A thin rod extends along the x-axis from x=0 to x=L and carries a line charge density [tex]\lambda[/tex] = [tex]\lambda_{0}[/tex]*(x/L)[tex]^{2}[/tex], where [tex]\lambda_{0}[/tex] is a constant.

If L=0.19 m and [tex]\lambda_{0}[/tex] = 40[tex]\mu[/tex]C/m, find the electric field strength at the point x=-0.19 m. (Hint: the resulting integral is easily computed with the change of variable u=x+L.

**2. Homework Equations**

E=[tex]\int(kdq/r^2)[/tex]

dq=[tex]\lambda_{0}[/tex]*(x/L)[tex]^{2}[/tex]dl

**3. The Attempt at a Solution**

Since the line is positively charged, the electric field should point in the negative x direction at the point x=-0.19m and I need to use the integral equation for E. The integral I set up is E=[tex]\int(k\lambda_{0}(x/L)^2dx)/(x+L)^2[/tex] from x=0 to x=L. I'm not sure this integral is correct because I don't know how to solve it and the hint says that substituting u=x+L should make it easy to solve.

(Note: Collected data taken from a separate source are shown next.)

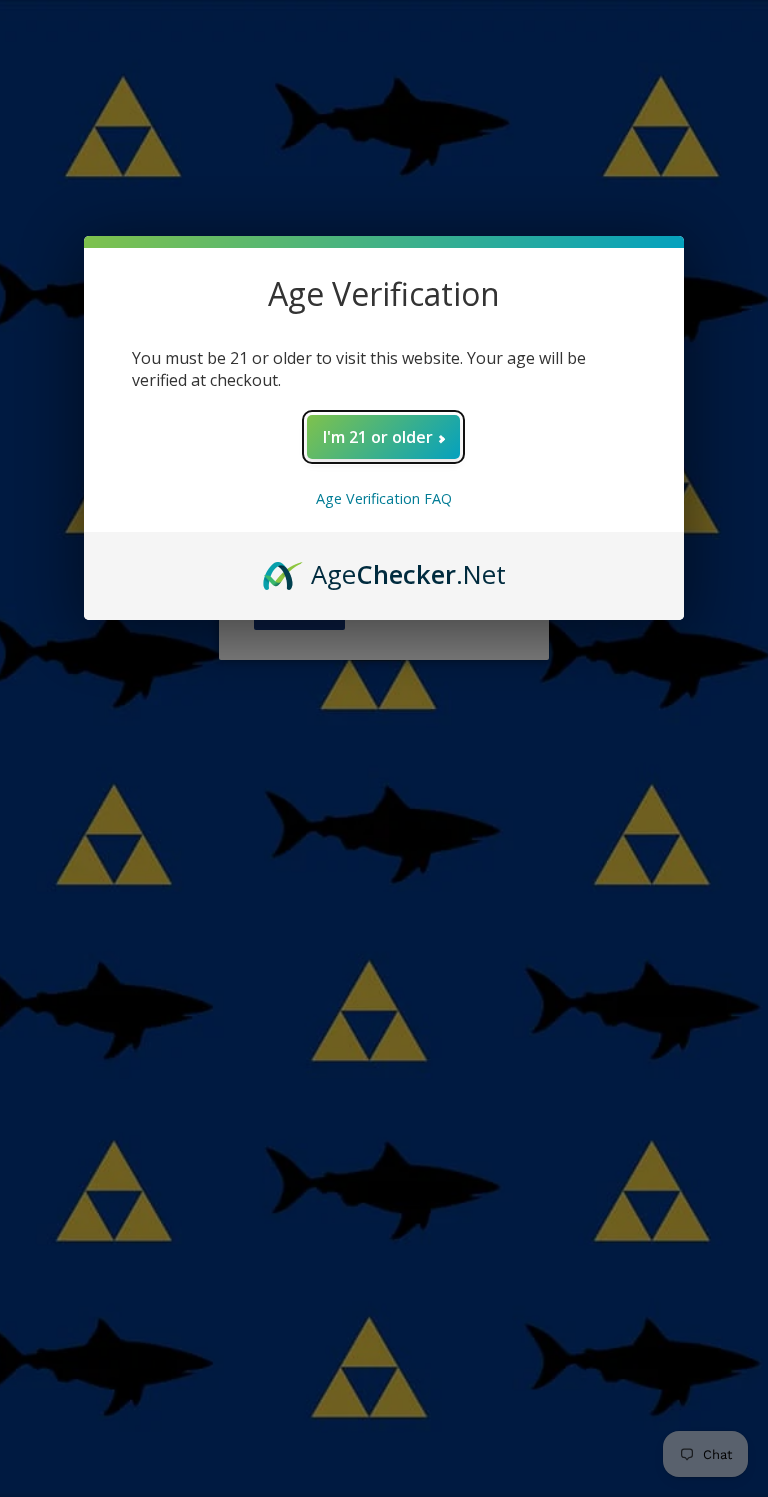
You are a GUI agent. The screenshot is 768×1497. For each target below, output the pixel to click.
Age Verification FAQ (384, 498)
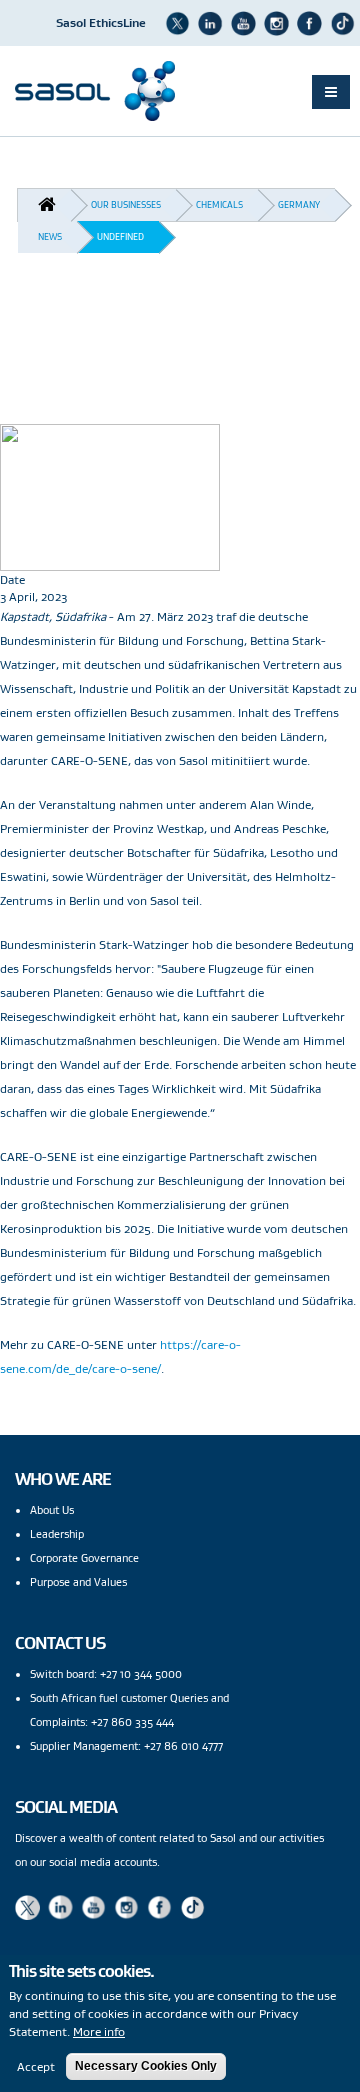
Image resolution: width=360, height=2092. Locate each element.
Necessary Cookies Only (146, 2066)
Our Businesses (126, 204)
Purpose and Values (78, 1582)
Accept (36, 2066)
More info (99, 2031)
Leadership (57, 1534)
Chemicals (219, 204)
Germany (299, 204)
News (50, 236)
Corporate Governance (84, 1558)
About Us (52, 1510)
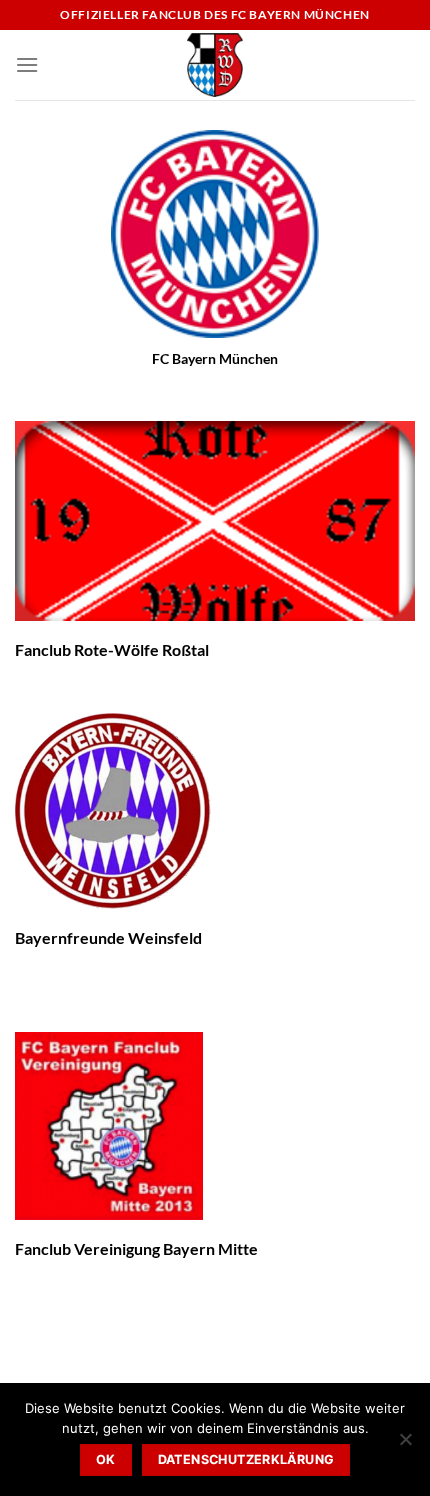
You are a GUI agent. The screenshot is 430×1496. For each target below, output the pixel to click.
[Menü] (27, 64)
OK (106, 1459)
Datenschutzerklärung (246, 1459)
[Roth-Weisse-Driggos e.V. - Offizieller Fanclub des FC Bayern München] (215, 65)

The main things I'm unsure of in this equation is what variables to use. For instance, in the linear charge density, it seems like the x is the distance along the line and the L is the total length of the rod. So I would need to integrate with respect to x to get the full charge of the rod. But then I'm not sure what the "r^2" distance is in terms of the variables. It has to be x along the line plus however far away the point is away from the line, right? So what should the denominator be in the integral and how do I solve the integral?